State Comptroller Thomas P. DiNapoli has called obesity a serious financial concern for New York, where obesity is said to cost the state $242 million a year in public and private medical expenses. More than a million young New Yorkers are said to be obese.

But schools are paying attention. The number of districts nationally that are spending money to improve physical education programs has grown from 43 percent in 2000 to 75 percent in 2006, according to a U.S. Centers for Disease Control and Prevention survey.

The issue is about more than just long-term health. Studies around the nation show that the more fit kids are, the better they do academically.

Locally, many school gym classes are reacting by spending less time on team sports like softball in favor of sports that keeps kids moving all the time
Dorothy Nolan, for instance, has installed a climbing wall, ropes and a cargo net in the gym.

“It’s not just a nice thing,” Waterstram says. “Aerobic fitness helps to grow brain cells. (Exercise) changes their biology to help them to learn.”

In the Bethlehem Central School District, gym teachers created soccer games with smaller teams, which gets the students running more often. They also teach “life skills” like ultimate Frisbee, golf, yoga, bowling, cross-country skiing, even ballroom dance.

“We don’t have students long enough to get them in shape,” says Fred Powers, the district’s supervisor of health and physical education. “We want to make sure they find a physical activity they have an interest in and hopefully continue that through life.”

Shenendehowa has even more choices — bocce, table tennis, self-defense, aerobics.
“There’s got to be something they like,” says Becky Carman, the district’s physical education administrator.

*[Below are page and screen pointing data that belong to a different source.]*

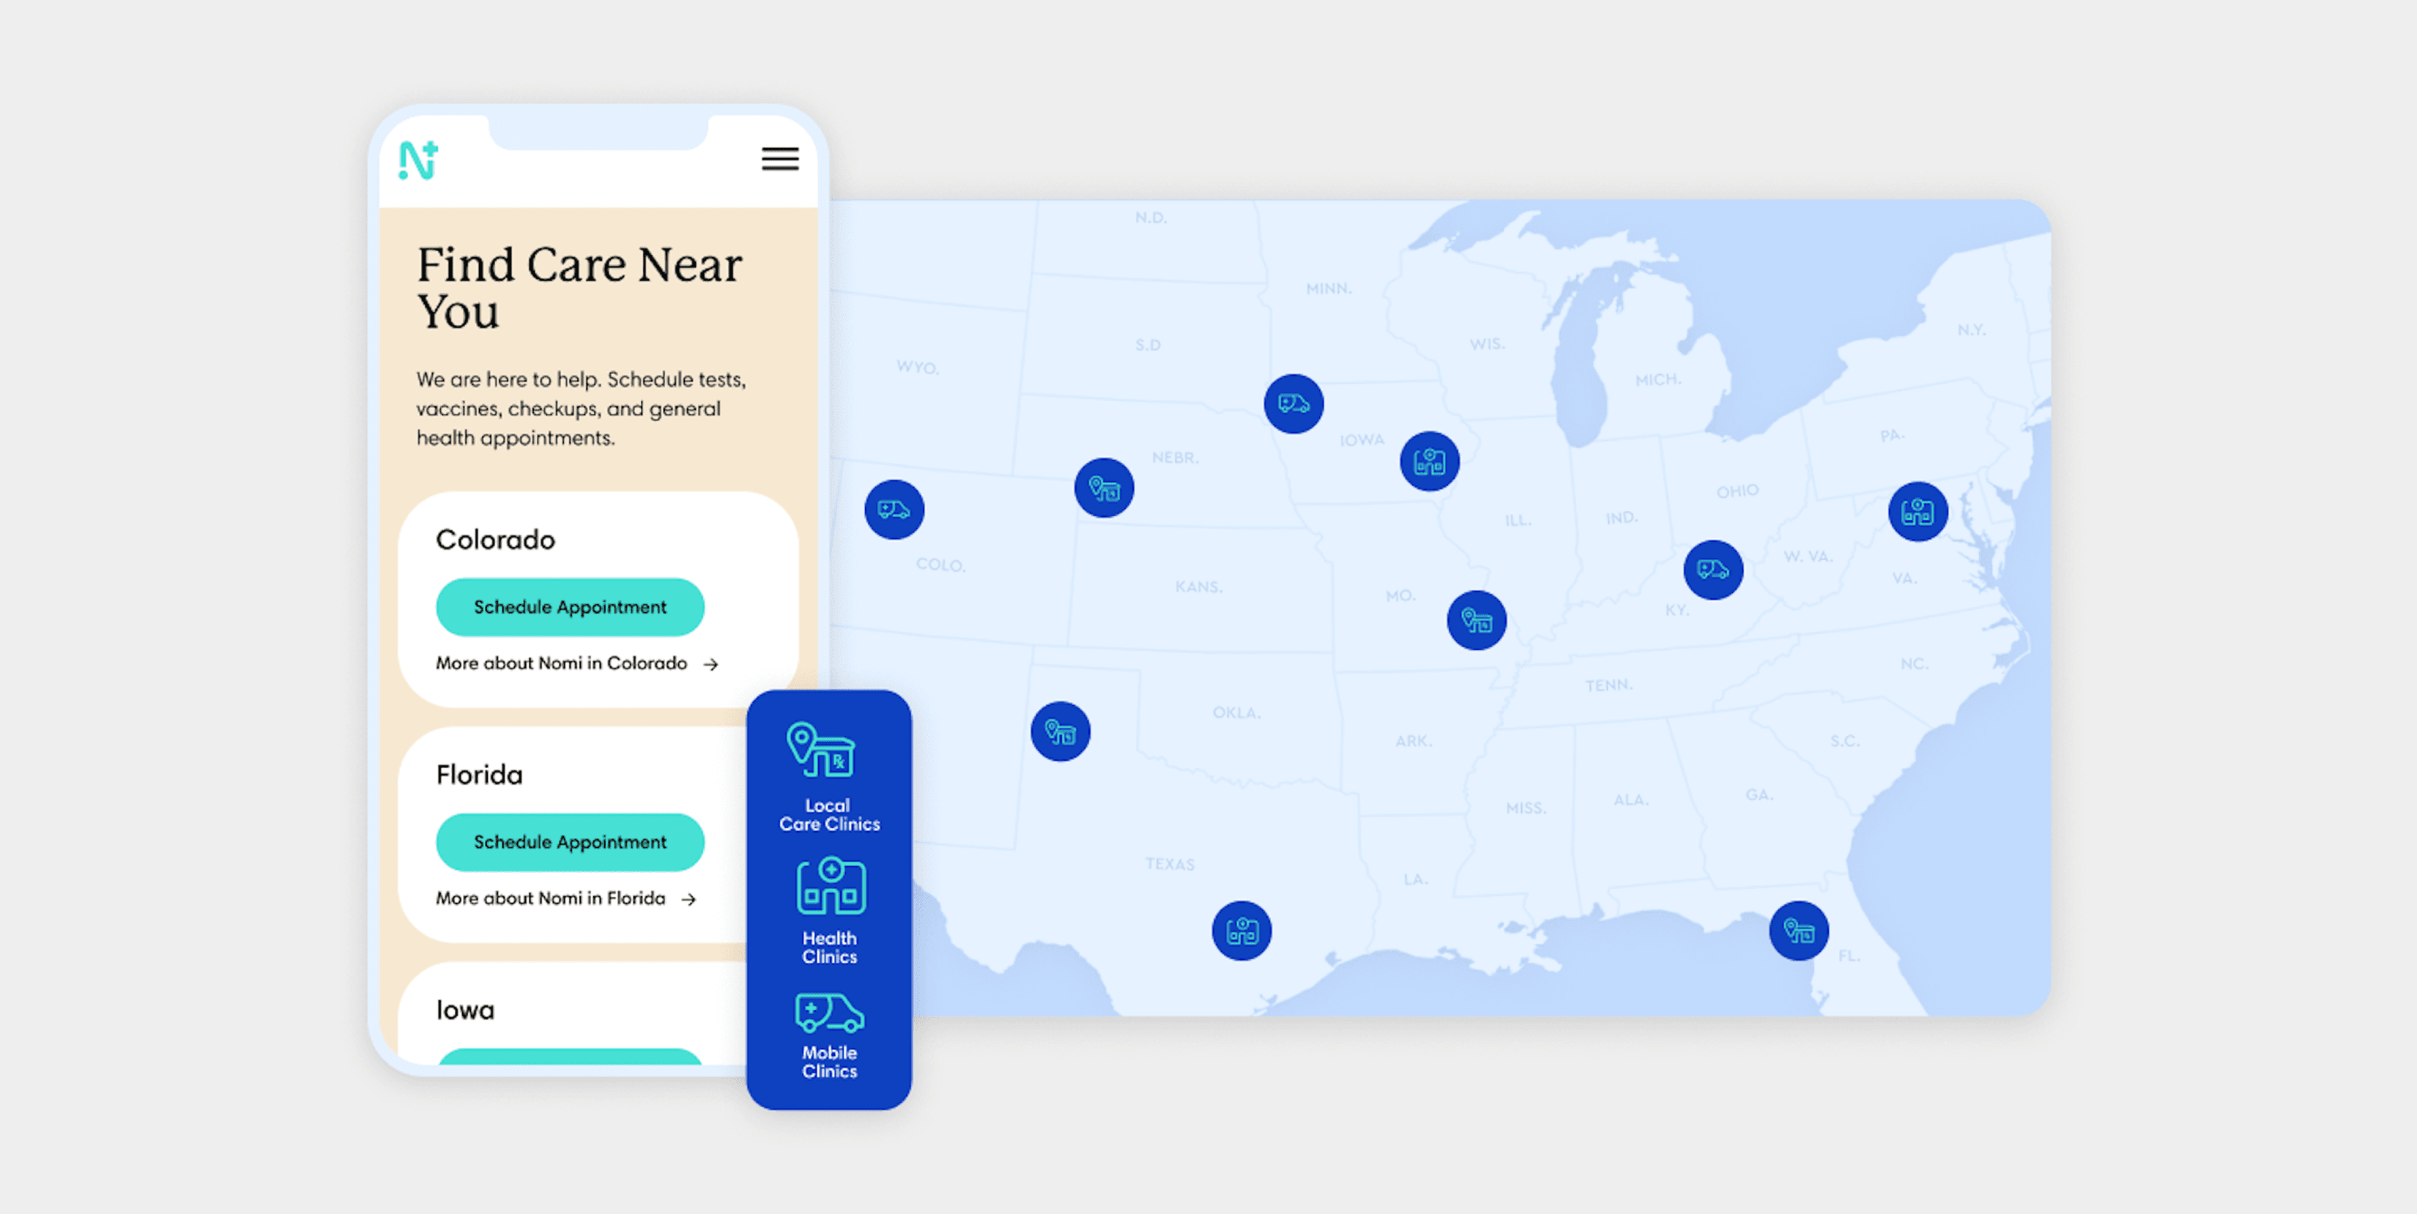
Task: Open the hamburger menu
Action: tap(780, 159)

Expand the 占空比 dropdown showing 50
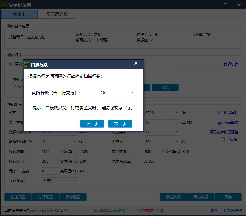pyautogui.click(x=161, y=142)
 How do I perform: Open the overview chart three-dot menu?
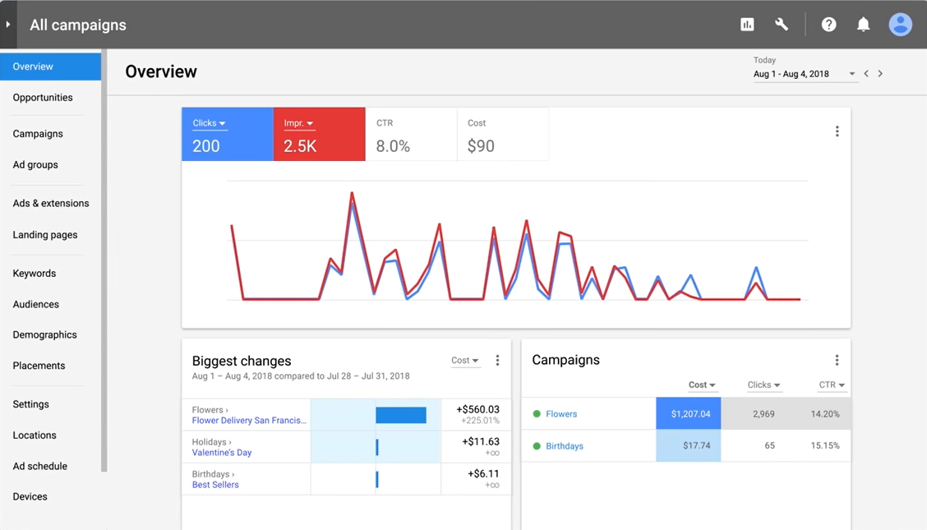point(837,131)
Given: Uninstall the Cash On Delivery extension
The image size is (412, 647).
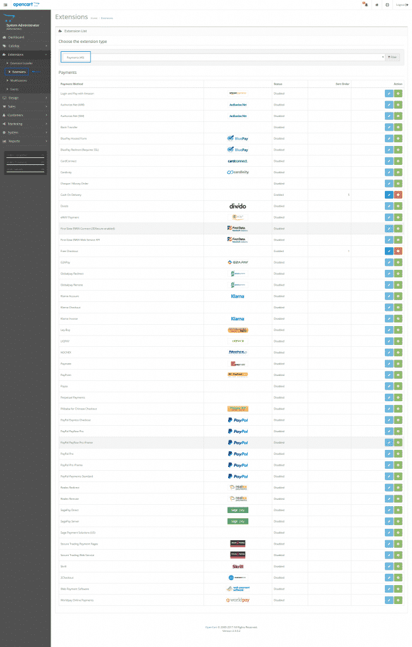Looking at the screenshot, I should 398,195.
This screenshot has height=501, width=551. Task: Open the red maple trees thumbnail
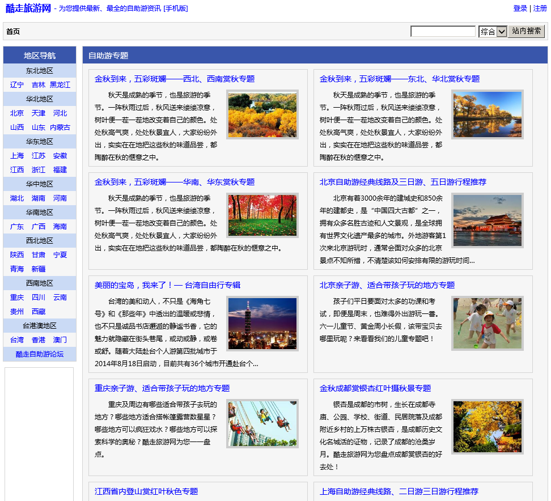(x=262, y=215)
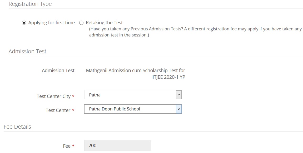
Task: Select the "Applying for first time" radio button
Action: click(24, 23)
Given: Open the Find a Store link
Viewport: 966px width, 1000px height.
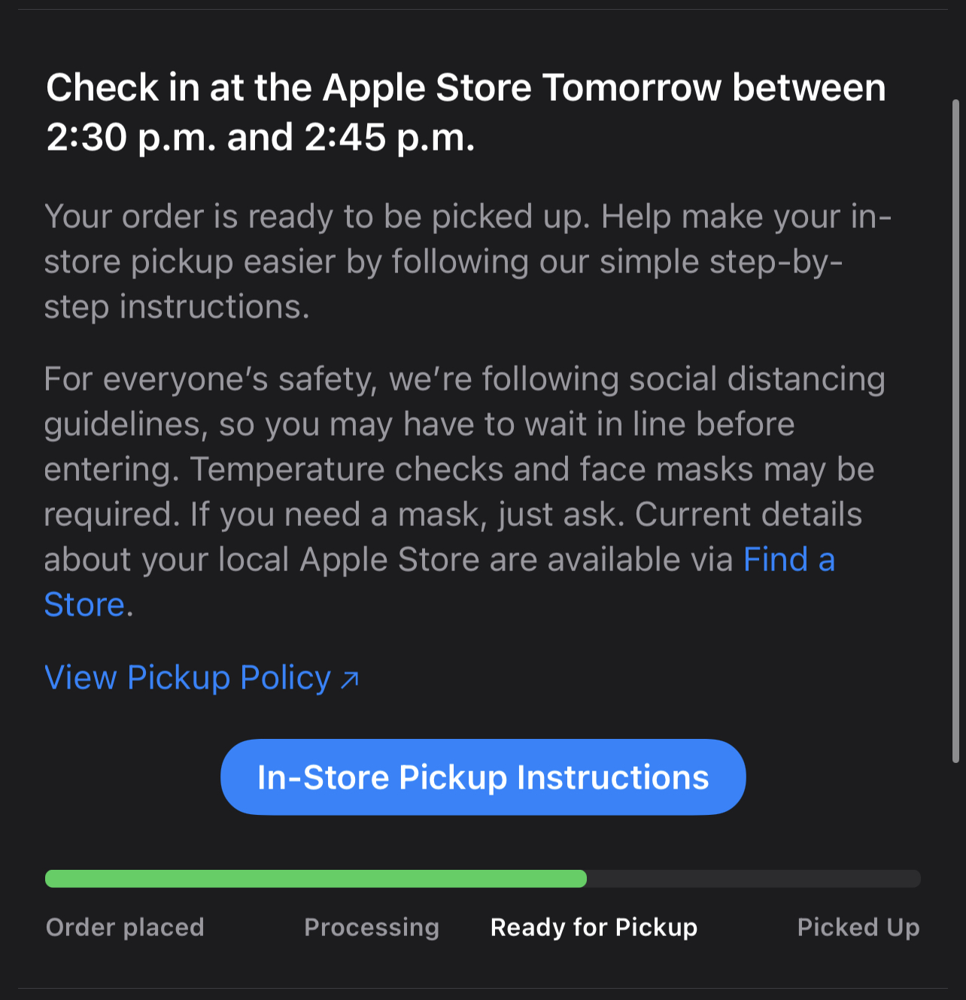Looking at the screenshot, I should point(788,560).
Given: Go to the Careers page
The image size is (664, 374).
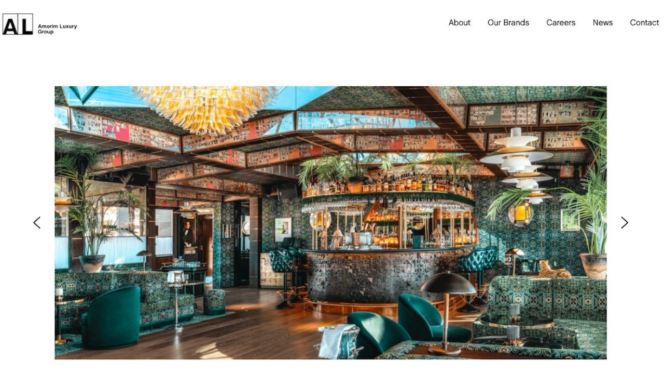Looking at the screenshot, I should 561,22.
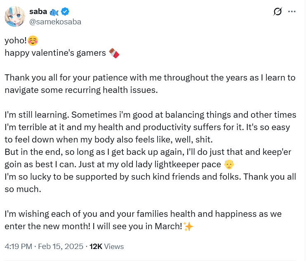Open the @samekosaba handle link
306x261 pixels.
(x=55, y=22)
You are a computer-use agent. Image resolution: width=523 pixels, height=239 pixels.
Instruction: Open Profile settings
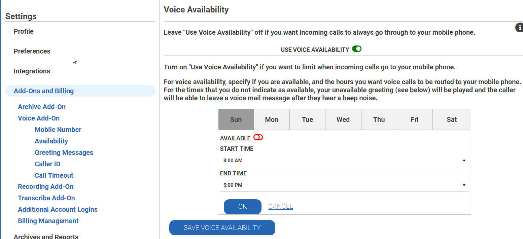point(24,31)
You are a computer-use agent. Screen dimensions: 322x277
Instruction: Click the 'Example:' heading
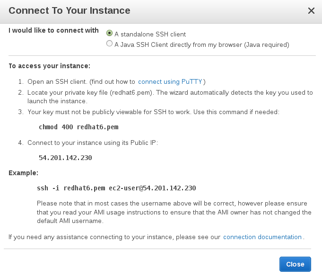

At Blue Creek Elementary in Colonie, gym teacher Reggie Daigle holds an early-morning walking club in the warmer weather. As many as 40 kids, plus some parents, have taken part.

In the end, though, advocates say parents need to get involved if they want to encourage exercise. And some do more than others.

Parent Justin Burns, whose two boys attend Blue Creek, says both kids like the walking program. Since the program began, they’ve also started going to a local gym with their father.

“It’s pretty early in the morning, but they get up,” he says. “They just can’t get enough exercise.”